Toews, whose 1998 novel A Boy of Good Breeding was sweet and funny and undercelebrated, tells us all this in her prologue to Swing Low. She tells of the two words he whispered to her the day before he died: “Nothing accomplished.” He was in the hospital then, sad and confused and silent. Now and then he’d asked his daughter to write things down for him, in the first person, to help him understand when he read the notes back to himself. When Miriam decided, after his death, to write about her father, it just seemed natural to go on using his voice.

For what? Well, for one thing, Miriam writes, she was intent on erasing that bleak phrase of her father’s, wanted to prove to herself, at least, just how much Mel did accomplish in his life.

All of which is to say – in case you hadn’t quite worked it out – that Swing Low is an acutely personal document. It doesn’t matter that it’s as much a work of imagination as any novel – coming out of the prologue, the simple act of turning the pages feels like a rudeness, an intrusion. And yet of course the intrusion is invited: by publishing this book, Toews is offering it as a public, literary artifact. On that count – as a story – this is a fine, fluent book teeming with anecdote and incident, echoes and images.
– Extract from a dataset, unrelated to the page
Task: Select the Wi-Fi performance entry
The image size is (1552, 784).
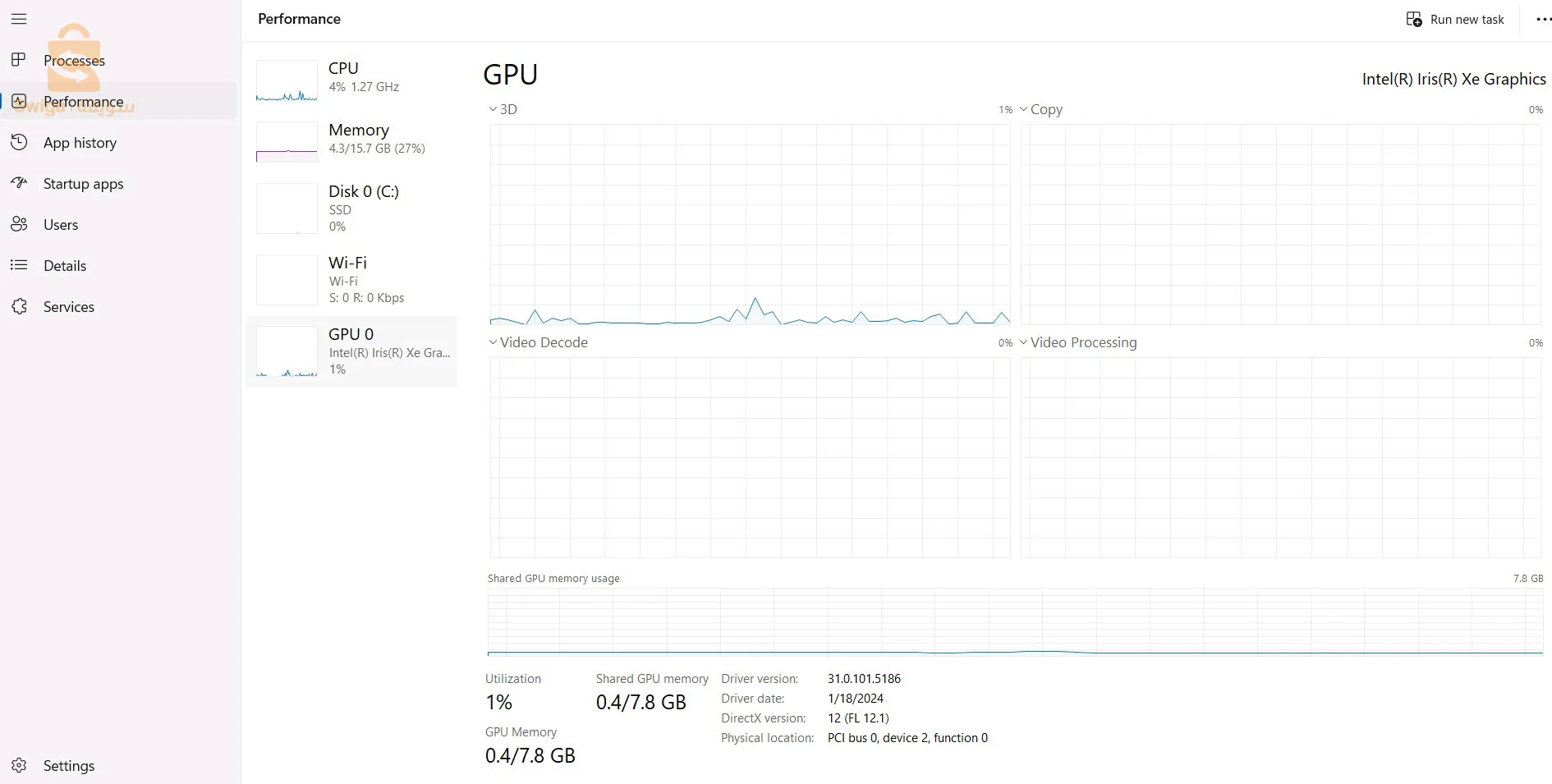Action: point(353,279)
It can’t be easy to write a chronicle of a death foretold, to say to your reader at the start, here’s how this book ends, but don’t worry, I’m still going to surprise you along the way. Toews pulls it off in bravura fashion.
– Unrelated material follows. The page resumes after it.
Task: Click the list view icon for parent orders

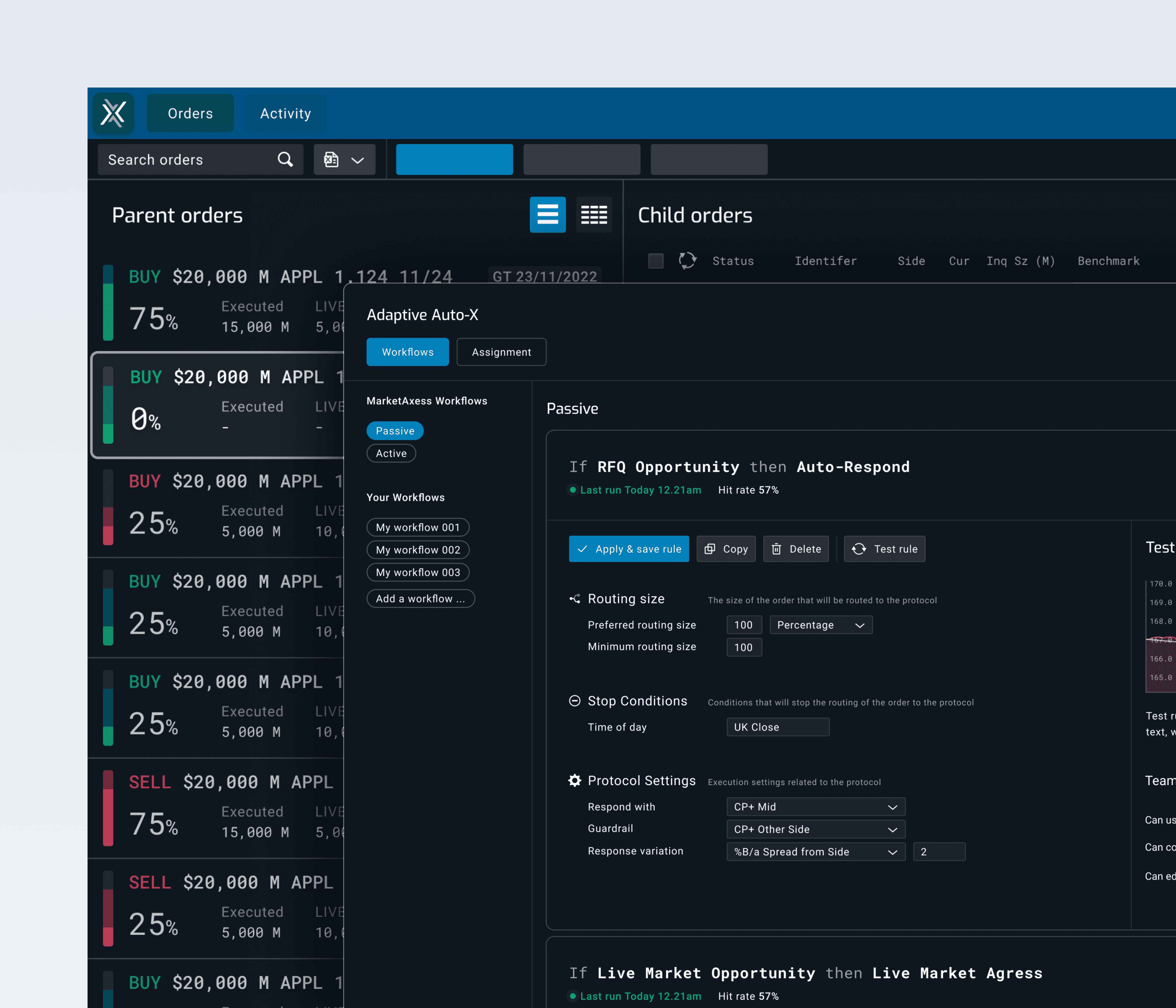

She even puts Mel in a hospital bed at the outset. He’s had some kind of decisive breakdown, or maybe it’s just that looking after him and his depression got to be too much for Elvira. Anyway: he’s here in the hospital, and he’s writing. There are murky times, where things start to get confused. Did he maybe murder his wife and forget? How did his feet get so blistered? The nurses talk to him as they might a two-year-old. “I understand I baffle them,” he writes. “I baffle myself.”

He’s lucid enough to wonder how he got here, what’s wrong with him, whether there’s a way out. “I’m a methodical man so this business re: losing my mind is frustrating,” he writes. And: “Perhaps depression is caused by asking oneself too many unanswerable questions.”

By the time it dawns on methodical Mel that the writing is helping, that he’s reclaiming his life, finding “a place of understanding” amid all the confusion, he’s already well on his way to recounting the story of his survival. It’s a detailed, textured portrait, not just of a human life, but of a community, of small-town, Mennonite Manitoba.

Miriam leaves Mel on the last day of his life, a few hours before his death. In an epilogue, in her own voice, she sketches out the final act of his life. We don’t know whether, in real life, Mel reached his place of understanding. In any event, he found a way to end his pain. Miriam Toews still has hers, but after Swing Low, she writes, it’s less than it was.